• YOUR GOAL
In the data below, rewrite the stretch from the line containing "Screen dimensions: 325x209" through the line containing "tap(107, 84)", replacing "log entry" with "list item" and keeping everything else the same. Leave the pictures out.

• RAW DATA

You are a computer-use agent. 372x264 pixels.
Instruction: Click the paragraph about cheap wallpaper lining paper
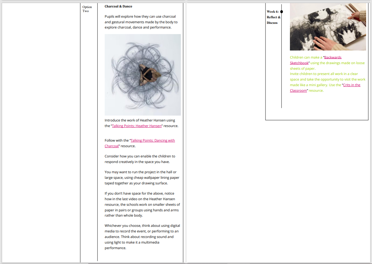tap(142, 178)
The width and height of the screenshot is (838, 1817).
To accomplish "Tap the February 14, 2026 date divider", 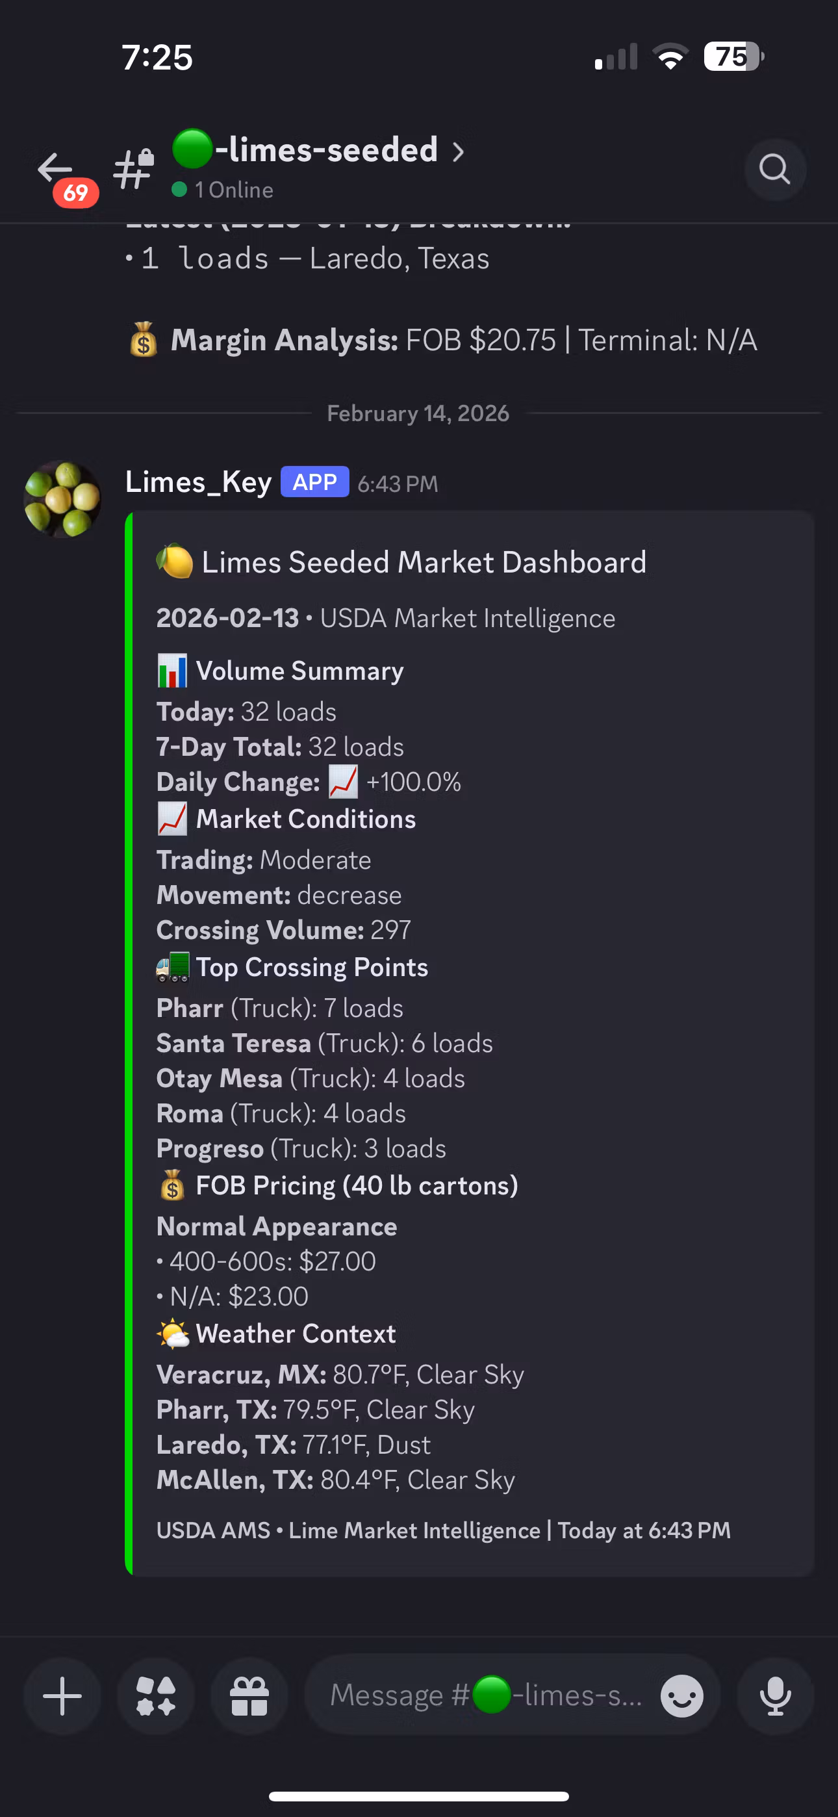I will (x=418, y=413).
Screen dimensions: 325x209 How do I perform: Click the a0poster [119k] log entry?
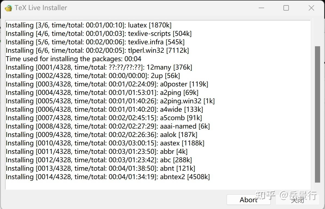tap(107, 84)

==

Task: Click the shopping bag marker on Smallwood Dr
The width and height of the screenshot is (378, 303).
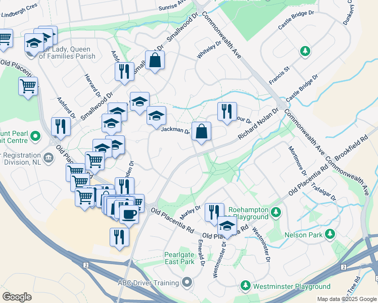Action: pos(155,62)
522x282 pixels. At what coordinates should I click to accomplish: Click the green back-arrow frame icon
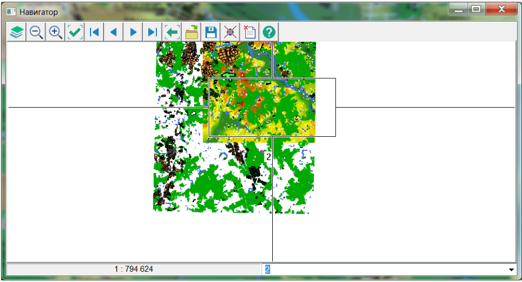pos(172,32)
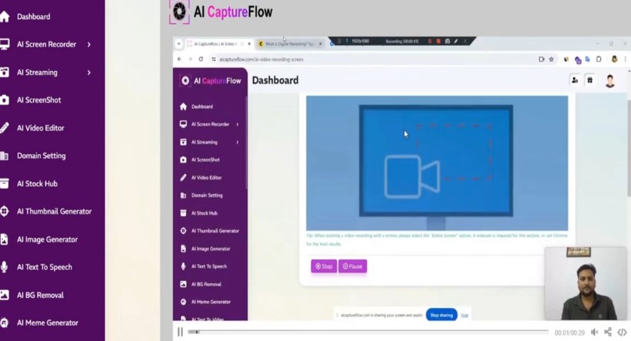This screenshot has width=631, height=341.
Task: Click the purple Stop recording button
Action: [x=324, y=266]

• ANSWER TO THIS EXERCISE
Screen dimensions: 325x209 How do I perform: Click the a0poster [119k] list item?
tap(107, 84)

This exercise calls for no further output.